The Store is Dead. Long Live the Store!
Store – ‘Place where goods are kept for sale’.
This is a definition of the word store recorded in 1721, and this is still the general idea of what a store is. The old retail success metric of ‘sales per square metre’ is also still prevalent. But with the advent of ecommerce and smartphones, we need to rethink the definition of a store and what the metrics should be.
We are fast moving to a retail world where products can and are being bought from multiple channels beyond stores and the online shops; for example, Instagram recently expanded the global reach of its shoppable posts. And the Chinese have been buying stuff directly via WeChat for some time already – both in-chat, online and in-store. So what role should a store play in a world of see-tap-buy?
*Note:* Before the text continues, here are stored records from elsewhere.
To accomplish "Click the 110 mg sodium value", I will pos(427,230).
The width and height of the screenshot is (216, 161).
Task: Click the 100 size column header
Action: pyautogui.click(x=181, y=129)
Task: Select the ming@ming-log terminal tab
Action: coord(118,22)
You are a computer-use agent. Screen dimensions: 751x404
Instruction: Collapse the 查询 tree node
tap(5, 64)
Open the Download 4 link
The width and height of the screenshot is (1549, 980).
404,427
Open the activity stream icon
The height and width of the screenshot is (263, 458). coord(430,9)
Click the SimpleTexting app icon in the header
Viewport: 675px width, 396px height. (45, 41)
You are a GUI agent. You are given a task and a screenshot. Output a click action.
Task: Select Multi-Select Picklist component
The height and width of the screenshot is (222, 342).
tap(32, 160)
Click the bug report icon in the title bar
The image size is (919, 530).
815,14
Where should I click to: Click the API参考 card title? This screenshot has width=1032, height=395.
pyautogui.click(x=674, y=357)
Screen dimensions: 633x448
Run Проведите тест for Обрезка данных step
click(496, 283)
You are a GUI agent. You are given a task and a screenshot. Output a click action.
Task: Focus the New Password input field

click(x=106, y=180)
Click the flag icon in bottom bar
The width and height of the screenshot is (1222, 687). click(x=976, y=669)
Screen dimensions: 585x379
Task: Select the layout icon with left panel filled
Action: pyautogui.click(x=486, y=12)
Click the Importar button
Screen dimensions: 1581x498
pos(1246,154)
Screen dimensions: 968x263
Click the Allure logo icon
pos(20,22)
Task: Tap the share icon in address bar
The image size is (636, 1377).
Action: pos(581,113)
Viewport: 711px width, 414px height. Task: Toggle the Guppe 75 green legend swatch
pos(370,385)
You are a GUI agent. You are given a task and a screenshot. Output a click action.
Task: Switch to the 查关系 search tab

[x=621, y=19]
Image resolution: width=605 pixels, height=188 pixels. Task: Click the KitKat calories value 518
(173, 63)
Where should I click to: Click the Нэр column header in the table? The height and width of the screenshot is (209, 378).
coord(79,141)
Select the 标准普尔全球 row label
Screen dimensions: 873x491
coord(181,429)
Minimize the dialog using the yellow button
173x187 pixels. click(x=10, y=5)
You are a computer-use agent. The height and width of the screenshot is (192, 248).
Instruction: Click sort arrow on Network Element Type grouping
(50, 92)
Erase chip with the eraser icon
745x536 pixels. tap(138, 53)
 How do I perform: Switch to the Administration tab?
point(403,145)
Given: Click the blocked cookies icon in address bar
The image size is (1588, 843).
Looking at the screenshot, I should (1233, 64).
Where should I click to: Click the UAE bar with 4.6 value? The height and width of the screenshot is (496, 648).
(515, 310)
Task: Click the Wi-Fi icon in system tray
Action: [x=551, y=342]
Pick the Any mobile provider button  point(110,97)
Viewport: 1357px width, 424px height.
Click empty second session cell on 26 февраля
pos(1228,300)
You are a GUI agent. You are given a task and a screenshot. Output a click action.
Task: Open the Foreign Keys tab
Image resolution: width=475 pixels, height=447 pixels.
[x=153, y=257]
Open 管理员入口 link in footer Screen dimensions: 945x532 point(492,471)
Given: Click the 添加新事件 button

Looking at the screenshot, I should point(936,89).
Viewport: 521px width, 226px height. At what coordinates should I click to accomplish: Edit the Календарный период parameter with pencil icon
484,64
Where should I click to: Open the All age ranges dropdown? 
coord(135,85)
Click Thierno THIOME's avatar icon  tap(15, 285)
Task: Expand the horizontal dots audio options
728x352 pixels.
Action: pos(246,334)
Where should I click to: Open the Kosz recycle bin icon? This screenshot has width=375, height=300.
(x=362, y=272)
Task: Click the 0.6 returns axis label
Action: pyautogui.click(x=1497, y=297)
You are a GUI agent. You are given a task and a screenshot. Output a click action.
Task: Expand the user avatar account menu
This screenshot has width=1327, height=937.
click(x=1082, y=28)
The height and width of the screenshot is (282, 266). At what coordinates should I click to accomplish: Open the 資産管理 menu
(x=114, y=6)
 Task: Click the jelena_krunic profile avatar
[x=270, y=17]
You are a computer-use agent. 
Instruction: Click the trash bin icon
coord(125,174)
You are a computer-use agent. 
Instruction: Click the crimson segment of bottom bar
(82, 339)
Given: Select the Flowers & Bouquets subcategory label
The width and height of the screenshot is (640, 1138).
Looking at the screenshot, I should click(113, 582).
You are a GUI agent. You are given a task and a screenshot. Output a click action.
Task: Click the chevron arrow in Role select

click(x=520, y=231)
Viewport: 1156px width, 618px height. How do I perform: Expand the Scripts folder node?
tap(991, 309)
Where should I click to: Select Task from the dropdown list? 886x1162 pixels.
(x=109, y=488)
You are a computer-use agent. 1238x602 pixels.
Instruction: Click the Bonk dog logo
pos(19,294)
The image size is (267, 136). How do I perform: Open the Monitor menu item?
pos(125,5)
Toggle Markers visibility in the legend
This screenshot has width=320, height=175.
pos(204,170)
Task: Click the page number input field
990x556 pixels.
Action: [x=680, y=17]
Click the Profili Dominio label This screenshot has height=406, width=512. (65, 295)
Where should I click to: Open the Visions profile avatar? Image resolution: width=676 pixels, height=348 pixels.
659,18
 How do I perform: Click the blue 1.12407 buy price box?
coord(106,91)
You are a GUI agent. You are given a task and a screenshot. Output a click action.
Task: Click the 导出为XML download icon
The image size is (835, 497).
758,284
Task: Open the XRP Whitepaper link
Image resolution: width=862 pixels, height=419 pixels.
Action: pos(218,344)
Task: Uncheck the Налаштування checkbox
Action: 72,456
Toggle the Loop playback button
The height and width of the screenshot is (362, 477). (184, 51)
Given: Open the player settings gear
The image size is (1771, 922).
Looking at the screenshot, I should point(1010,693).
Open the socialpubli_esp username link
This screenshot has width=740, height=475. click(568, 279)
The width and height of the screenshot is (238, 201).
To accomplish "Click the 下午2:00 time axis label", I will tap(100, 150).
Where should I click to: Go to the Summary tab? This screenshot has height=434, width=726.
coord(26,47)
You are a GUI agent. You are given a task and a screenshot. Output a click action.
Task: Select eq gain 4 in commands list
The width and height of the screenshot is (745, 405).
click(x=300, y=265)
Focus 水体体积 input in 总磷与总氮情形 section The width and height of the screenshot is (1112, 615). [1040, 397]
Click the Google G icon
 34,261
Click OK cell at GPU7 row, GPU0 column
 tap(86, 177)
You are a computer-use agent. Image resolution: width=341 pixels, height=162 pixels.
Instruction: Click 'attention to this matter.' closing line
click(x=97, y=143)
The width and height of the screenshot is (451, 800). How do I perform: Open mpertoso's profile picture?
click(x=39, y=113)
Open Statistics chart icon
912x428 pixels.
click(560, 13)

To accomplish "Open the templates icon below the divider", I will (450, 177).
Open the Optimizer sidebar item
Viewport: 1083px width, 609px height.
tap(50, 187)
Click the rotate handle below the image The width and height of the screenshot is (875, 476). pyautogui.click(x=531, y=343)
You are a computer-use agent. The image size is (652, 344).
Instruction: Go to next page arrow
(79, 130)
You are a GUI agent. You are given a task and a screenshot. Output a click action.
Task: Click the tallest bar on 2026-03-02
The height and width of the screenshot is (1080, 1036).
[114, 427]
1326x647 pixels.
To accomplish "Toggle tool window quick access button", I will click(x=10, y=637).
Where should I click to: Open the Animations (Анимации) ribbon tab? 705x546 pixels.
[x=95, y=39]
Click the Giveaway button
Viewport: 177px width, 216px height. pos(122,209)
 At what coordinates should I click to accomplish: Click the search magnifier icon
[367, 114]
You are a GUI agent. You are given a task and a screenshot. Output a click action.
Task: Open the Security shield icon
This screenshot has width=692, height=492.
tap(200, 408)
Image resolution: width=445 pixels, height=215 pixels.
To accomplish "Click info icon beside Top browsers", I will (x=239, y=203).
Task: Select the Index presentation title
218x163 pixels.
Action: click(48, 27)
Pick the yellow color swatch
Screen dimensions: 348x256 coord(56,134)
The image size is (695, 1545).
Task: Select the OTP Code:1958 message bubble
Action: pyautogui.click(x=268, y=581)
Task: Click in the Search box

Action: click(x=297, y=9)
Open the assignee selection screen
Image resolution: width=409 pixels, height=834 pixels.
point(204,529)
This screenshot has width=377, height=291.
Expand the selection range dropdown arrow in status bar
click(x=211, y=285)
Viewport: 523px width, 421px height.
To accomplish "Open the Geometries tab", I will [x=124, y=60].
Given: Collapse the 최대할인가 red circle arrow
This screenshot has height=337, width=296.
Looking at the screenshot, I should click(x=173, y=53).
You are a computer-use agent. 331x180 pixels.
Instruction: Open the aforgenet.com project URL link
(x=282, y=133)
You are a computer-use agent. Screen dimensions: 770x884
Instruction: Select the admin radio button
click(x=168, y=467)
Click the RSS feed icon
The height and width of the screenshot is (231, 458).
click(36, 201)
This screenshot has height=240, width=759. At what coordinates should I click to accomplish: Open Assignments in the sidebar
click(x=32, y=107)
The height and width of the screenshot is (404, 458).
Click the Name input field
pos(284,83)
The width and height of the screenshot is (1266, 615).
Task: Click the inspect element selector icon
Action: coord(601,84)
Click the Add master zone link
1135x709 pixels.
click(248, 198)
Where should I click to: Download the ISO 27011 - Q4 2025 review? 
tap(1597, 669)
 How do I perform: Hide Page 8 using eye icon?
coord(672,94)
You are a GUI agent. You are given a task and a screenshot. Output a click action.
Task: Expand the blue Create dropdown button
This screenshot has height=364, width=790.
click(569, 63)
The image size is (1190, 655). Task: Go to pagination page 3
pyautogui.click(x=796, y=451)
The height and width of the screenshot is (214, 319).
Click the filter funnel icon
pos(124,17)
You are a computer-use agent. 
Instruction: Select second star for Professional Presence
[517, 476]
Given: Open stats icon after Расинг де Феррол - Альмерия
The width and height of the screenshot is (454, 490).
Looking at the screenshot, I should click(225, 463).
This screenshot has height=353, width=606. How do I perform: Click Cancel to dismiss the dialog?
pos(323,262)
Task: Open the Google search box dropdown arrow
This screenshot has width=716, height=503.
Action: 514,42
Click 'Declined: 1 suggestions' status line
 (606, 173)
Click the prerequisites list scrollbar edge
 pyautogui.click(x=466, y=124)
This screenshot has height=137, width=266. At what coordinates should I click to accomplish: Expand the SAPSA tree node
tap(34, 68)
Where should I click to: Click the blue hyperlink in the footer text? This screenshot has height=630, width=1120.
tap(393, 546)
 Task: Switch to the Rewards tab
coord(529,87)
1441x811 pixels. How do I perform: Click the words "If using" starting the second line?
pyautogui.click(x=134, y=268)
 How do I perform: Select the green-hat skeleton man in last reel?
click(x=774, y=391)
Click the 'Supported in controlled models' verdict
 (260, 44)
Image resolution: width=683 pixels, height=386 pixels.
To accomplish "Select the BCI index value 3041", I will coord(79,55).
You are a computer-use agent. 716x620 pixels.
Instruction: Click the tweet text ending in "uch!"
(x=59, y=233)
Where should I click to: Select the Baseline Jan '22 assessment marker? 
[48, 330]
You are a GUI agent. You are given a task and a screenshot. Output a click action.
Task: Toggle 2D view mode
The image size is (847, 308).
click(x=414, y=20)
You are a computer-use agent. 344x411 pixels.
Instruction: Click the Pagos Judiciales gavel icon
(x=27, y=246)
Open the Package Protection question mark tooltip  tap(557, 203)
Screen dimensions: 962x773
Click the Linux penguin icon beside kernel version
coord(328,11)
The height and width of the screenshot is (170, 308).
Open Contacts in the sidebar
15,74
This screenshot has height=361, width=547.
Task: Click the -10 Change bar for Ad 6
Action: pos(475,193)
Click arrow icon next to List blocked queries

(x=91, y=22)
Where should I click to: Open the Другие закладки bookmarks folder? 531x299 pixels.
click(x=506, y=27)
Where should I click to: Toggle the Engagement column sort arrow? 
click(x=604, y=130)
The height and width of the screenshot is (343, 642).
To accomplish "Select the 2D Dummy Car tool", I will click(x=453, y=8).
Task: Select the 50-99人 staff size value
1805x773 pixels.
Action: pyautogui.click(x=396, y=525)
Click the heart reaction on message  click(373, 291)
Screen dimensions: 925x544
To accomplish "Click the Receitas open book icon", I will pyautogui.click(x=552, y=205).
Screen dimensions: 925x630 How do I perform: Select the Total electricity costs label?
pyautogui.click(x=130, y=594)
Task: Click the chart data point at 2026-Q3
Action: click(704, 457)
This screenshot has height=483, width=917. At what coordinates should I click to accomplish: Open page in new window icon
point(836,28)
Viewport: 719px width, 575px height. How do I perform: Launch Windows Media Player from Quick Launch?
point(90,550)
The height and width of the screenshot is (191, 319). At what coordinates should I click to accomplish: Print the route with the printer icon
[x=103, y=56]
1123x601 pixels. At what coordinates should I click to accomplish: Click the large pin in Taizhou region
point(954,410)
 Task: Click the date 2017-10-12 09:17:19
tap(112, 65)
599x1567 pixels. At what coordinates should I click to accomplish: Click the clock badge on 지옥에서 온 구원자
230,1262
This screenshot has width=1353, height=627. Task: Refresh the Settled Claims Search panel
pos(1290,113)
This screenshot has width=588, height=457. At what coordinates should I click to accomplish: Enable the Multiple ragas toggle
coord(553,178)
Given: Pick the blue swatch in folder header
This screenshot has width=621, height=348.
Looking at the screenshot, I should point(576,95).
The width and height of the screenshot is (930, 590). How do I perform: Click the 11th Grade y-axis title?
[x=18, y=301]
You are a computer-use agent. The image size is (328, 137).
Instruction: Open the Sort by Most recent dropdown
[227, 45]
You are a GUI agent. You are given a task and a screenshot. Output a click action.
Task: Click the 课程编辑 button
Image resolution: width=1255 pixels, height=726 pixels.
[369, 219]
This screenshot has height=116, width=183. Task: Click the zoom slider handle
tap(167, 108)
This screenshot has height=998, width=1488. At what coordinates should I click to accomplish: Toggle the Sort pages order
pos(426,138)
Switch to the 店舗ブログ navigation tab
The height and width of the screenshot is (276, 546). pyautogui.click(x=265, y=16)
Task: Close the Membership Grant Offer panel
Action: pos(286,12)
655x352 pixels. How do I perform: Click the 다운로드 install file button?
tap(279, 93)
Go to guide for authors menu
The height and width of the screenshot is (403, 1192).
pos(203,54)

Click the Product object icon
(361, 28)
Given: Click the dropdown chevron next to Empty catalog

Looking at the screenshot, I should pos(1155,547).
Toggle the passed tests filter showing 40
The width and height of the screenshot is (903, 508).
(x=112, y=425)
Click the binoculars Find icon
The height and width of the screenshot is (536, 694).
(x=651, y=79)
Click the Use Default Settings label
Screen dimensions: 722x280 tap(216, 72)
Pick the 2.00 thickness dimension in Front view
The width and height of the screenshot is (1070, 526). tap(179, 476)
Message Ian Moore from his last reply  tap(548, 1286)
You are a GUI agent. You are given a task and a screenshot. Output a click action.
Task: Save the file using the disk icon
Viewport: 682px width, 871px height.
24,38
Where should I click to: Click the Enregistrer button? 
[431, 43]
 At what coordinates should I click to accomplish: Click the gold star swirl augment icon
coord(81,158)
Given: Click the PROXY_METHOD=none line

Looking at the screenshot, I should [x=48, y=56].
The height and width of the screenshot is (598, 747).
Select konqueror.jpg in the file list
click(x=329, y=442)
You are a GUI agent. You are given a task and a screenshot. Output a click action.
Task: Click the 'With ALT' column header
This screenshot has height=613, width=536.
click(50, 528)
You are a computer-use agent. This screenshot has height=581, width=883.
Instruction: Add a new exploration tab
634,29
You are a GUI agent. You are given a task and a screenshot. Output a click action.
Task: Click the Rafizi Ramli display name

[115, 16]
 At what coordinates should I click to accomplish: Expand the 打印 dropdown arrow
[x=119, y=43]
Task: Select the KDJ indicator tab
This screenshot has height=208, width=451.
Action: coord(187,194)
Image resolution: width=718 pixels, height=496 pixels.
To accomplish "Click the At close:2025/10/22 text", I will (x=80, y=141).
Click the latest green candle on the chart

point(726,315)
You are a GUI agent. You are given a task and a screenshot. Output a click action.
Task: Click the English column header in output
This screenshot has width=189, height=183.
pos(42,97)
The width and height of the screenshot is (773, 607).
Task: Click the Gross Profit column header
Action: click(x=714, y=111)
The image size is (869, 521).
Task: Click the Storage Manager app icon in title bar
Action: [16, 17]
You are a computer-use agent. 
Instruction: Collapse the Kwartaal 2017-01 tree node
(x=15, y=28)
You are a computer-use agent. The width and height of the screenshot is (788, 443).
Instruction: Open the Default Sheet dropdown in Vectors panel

In some parts of the world, the cost of retail space has dropped such that the use of physical stores can be justified as part of the customer acquisition strategy – after all, acquiring customers online is not without significant competition and costs. And compared to often vague social media metrics (e.g. counting an impression of a video even if the sound was down and they were not really paying attention), a person browsing a physical store could not be more concrete – so to say.
Warby Parker, a direct to consumer eyeglasses company, is one of the best examples of how physical stores can drive overall sales. They started selling glasses directly online but created a store due to customer demands to test the glasses for real. Their physical store became a popular touchpoint for the brand and to date they have opened a hundred more. In areas where they opened a store, they found that local internet traffic went up by as much as four times.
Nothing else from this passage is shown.